▸ **Records from a data collection**:
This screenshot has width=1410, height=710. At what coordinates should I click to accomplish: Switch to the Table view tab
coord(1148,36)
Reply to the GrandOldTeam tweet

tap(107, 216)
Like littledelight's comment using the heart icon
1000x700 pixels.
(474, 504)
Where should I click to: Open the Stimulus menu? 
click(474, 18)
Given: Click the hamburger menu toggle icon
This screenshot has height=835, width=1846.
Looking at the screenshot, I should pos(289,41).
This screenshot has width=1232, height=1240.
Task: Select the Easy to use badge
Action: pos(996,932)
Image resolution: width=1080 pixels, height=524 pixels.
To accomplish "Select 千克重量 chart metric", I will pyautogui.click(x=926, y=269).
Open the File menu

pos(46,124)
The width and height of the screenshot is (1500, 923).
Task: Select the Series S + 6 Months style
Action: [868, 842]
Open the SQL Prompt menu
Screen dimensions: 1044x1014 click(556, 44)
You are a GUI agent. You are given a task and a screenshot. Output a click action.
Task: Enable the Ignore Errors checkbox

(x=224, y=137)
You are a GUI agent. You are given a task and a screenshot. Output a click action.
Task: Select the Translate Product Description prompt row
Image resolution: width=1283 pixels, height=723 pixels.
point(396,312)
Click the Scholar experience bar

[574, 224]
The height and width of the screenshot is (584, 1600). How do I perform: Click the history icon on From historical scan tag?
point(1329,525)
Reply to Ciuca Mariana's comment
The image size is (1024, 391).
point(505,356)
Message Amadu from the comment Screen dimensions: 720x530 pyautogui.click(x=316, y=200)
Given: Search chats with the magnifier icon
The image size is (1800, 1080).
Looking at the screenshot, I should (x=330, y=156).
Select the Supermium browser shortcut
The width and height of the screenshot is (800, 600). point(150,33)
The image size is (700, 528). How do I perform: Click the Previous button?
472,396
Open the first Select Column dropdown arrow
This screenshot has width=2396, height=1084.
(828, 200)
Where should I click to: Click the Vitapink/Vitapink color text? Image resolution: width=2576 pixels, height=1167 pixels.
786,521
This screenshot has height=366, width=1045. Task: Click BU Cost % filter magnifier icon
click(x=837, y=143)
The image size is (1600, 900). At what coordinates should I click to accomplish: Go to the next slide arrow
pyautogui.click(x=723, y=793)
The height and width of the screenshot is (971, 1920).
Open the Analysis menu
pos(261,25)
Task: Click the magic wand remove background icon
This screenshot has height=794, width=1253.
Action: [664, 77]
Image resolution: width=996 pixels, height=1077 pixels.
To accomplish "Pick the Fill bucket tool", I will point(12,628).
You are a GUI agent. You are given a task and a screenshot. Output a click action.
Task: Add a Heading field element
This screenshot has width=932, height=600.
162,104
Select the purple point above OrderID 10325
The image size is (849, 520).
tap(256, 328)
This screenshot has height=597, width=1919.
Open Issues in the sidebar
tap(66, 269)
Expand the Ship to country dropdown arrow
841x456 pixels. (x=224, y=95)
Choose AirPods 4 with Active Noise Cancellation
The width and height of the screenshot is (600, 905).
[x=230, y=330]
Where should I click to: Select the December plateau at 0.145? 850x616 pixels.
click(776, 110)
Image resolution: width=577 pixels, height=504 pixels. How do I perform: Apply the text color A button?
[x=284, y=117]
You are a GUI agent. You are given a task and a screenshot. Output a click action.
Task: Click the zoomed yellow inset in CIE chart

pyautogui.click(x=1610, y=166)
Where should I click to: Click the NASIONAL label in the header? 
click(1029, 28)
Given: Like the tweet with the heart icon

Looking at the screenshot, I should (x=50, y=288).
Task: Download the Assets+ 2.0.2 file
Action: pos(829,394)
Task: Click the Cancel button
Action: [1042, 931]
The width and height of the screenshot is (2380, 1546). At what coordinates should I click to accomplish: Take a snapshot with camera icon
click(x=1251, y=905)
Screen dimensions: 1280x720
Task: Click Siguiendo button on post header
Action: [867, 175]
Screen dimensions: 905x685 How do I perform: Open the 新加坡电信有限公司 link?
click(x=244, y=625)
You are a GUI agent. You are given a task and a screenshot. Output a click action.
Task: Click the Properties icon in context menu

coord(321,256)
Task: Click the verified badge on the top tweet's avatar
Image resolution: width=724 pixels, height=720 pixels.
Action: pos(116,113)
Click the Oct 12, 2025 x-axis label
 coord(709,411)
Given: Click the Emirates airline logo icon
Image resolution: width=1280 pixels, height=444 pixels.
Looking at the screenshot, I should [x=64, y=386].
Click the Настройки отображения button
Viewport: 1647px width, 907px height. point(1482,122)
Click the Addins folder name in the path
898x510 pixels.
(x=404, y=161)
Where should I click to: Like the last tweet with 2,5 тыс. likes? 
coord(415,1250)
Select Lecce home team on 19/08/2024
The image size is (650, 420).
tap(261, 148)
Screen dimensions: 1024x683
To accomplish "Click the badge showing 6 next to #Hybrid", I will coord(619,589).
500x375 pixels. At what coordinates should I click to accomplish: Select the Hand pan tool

▸ **Problem to solve**: Transcribe the records in full, keeping every character as it is.

▸ **Written solution**:
This screenshot has width=1410, height=710. At what coordinates should I click to accomplish: Switch to the Table view tab
coord(1148,36)
Reply to the GrandOldTeam tweet

tap(107, 216)
Like littledelight's comment using the heart icon
1000x700 pixels.
(474, 504)
Where should I click to: Open the Stimulus menu? 
click(474, 18)
Given: Click the hamburger menu toggle icon
This screenshot has height=835, width=1846.
Looking at the screenshot, I should pos(289,41).
This screenshot has width=1232, height=1240.
Task: Select the Easy to use badge
Action: pos(996,932)
Image resolution: width=1080 pixels, height=524 pixels.
To accomplish "Select 千克重量 chart metric", I will pyautogui.click(x=926, y=269).
Open the File menu

pos(46,124)
The width and height of the screenshot is (1500, 923).
Task: Select the Series S + 6 Months style
Action: [868, 842]
Open the SQL Prompt menu
Screen dimensions: 1044x1014 click(556, 44)
You are a GUI agent. You are given a task and a screenshot. Output a click action.
Task: Enable the Ignore Errors checkbox

(x=224, y=137)
You are a GUI agent. You are given a task and a screenshot. Output a click action.
Task: Select the Translate Product Description prompt row
Image resolution: width=1283 pixels, height=723 pixels.
point(396,312)
Click the Scholar experience bar

[574, 224]
The height and width of the screenshot is (584, 1600). How do I perform: Click the history icon on From historical scan tag?
point(1329,525)
Reply to Ciuca Mariana's comment
The image size is (1024, 391).
point(505,356)
Message Amadu from the comment Screen dimensions: 720x530 pyautogui.click(x=316, y=200)
Given: Search chats with the magnifier icon
The image size is (1800, 1080).
Looking at the screenshot, I should (x=330, y=156).
Select the Supermium browser shortcut
The width and height of the screenshot is (800, 600). point(150,33)
The image size is (700, 528). How do I perform: Click the Previous button?
472,396
Open the first Select Column dropdown arrow
This screenshot has width=2396, height=1084.
(828, 200)
Where should I click to: Click the Vitapink/Vitapink color text? Image resolution: width=2576 pixels, height=1167 pixels.
786,521
This screenshot has height=366, width=1045. Task: Click BU Cost % filter magnifier icon
click(x=837, y=143)
The image size is (1600, 900). At what coordinates should I click to accomplish: Go to the next slide arrow
pyautogui.click(x=723, y=793)
The height and width of the screenshot is (971, 1920).
Open the Analysis menu
pos(261,25)
Task: Click the magic wand remove background icon
This screenshot has height=794, width=1253.
Action: [664, 77]
Image resolution: width=996 pixels, height=1077 pixels.
To accomplish "Pick the Fill bucket tool", I will point(12,628).
You are a GUI agent. You are given a task and a screenshot. Output a click action.
Task: Add a Heading field element
This screenshot has width=932, height=600.
162,104
Select the purple point above OrderID 10325
The image size is (849, 520).
tap(256, 328)
This screenshot has height=597, width=1919.
Open Issues in the sidebar
tap(66, 269)
Expand the Ship to country dropdown arrow
841x456 pixels. (x=224, y=95)
Choose AirPods 4 with Active Noise Cancellation
The width and height of the screenshot is (600, 905).
[x=230, y=330]
Where should I click to: Select the December plateau at 0.145? 850x616 pixels.
click(776, 110)
Image resolution: width=577 pixels, height=504 pixels. How do I perform: Apply the text color A button?
[x=284, y=117]
You are a GUI agent. You are given a task and a screenshot. Output a click action.
Task: Click the zoomed yellow inset in CIE chart

pyautogui.click(x=1610, y=166)
Where should I click to: Click the NASIONAL label in the header? 
click(1029, 28)
Given: Like the tweet with the heart icon

Looking at the screenshot, I should (x=50, y=288).
Task: Download the Assets+ 2.0.2 file
Action: pos(829,394)
Task: Click the Cancel button
Action: [1042, 931]
The width and height of the screenshot is (2380, 1546). At what coordinates should I click to accomplish: Take a snapshot with camera icon
click(x=1251, y=905)
Screen dimensions: 1280x720
Task: Click Siguiendo button on post header
Action: [867, 175]
Screen dimensions: 905x685 How do I perform: Open the 新加坡电信有限公司 link?
click(x=244, y=625)
You are a GUI agent. You are given a task and a screenshot. Output a click action.
Task: Click the Properties icon in context menu

coord(321,256)
Task: Click the verified badge on the top tweet's avatar
Image resolution: width=724 pixels, height=720 pixels.
Action: pos(116,113)
Click the Oct 12, 2025 x-axis label
 coord(709,411)
Given: Click the Emirates airline logo icon
Image resolution: width=1280 pixels, height=444 pixels.
Looking at the screenshot, I should [x=64, y=386].
Click the Настройки отображения button
Viewport: 1647px width, 907px height. point(1482,122)
Click the Addins folder name in the path
898x510 pixels.
(x=404, y=161)
Where should I click to: Like the last tweet with 2,5 тыс. likes? 
coord(415,1250)
Select Lecce home team on 19/08/2024
The image size is (650, 420).
tap(261, 148)
Screen dimensions: 1024x683
To accomplish "Click the badge showing 6 next to #Hybrid", I will coord(619,589).
500x375 pixels. At what coordinates should I click to accomplish: Select the Hand pan tool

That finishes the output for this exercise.